Environmentally friendly synthesis of quantum dots and their applications in diverse fields from the perspective of environmental compliance: A review

Abstract

Semiconductor Quantum-dots (QDs), characterized by their unique optoelectronic tunability, high efficiency, and multifunctionality, have emerged as transformative materials in diverse fields, including display technologies, energy conversion, solar cells, biomedical applications, and quantum technologies. With ongoing advancements in material synthesis and device engineering, the application scope of QDs is anticipated to expand further, thereby driving interdisciplinary technological innovations and fostering breakthroughs across multiple scientific fields. However, in recent years, the rapid development of Cd, Pb, and Hg-based QDs has raised significant environmental and biological concerns due to the inherent toxicity of these heavy metals.
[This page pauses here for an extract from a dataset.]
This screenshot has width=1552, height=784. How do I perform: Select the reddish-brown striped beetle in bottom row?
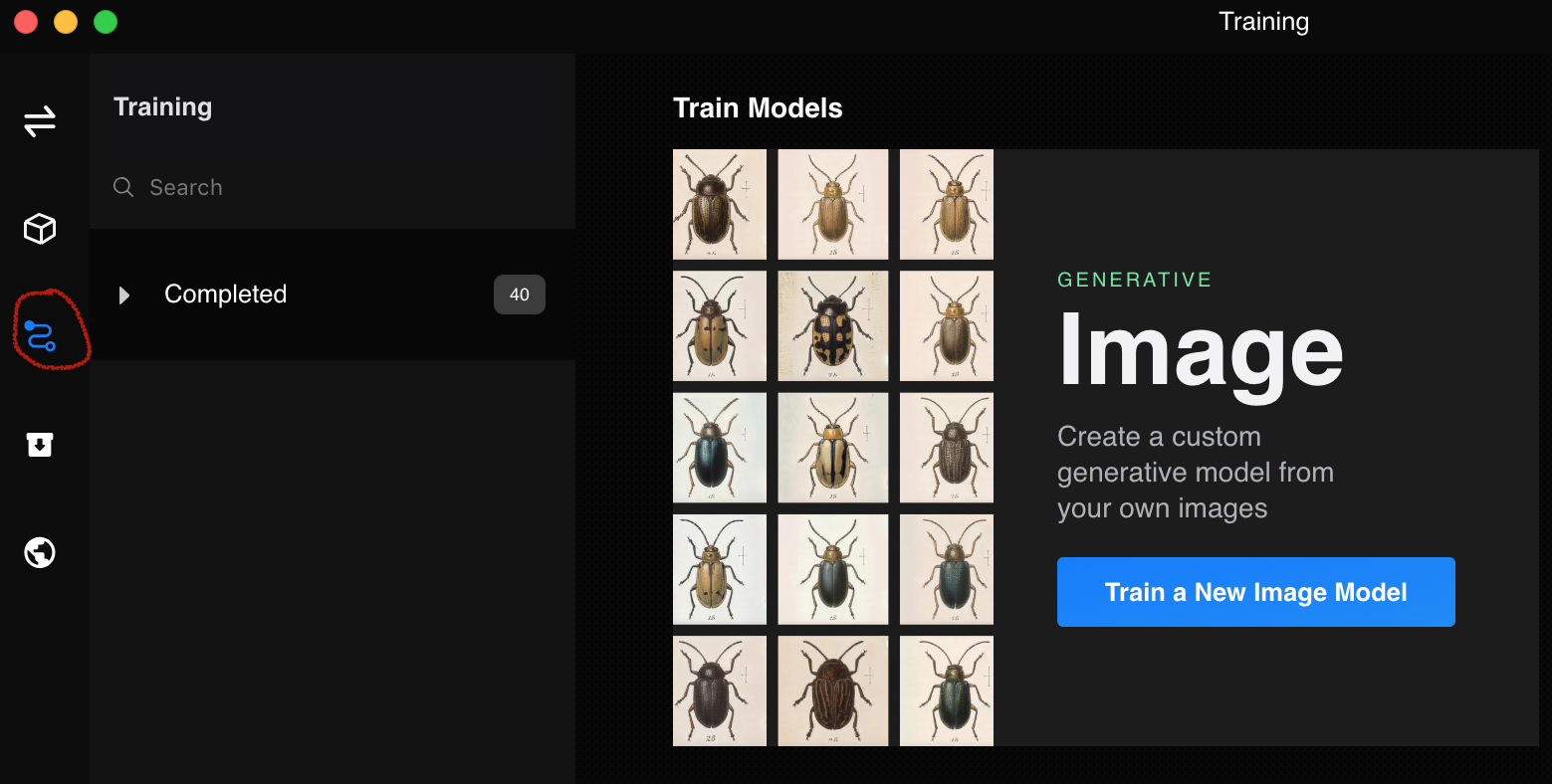tap(833, 690)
Consequently, these materials have been classified as restricted substances by major global entities, including international organizations, the European Union, and the United States, through international treaties and domestic legislation. To mitigate legal risks associated with environmental pollution, the development of non-toxic and environmentally friendly (eco-friendly) QDs has become imperative. This review focuses on several eco-friendly QDs, such as indium phosphide (InP), copper indium sulfide (CuInS₂), and graphene QDs (GQDs), from the perspective of environmental compliance. It comprehensively discusses their synthesis methods, application domains, and the advantages and disadvantages of different preparation techniques, along with their environmental impacts. Finally, the review summarizes the existing challenges, limitations, and potential solutions for the development of environmentally benign QDs.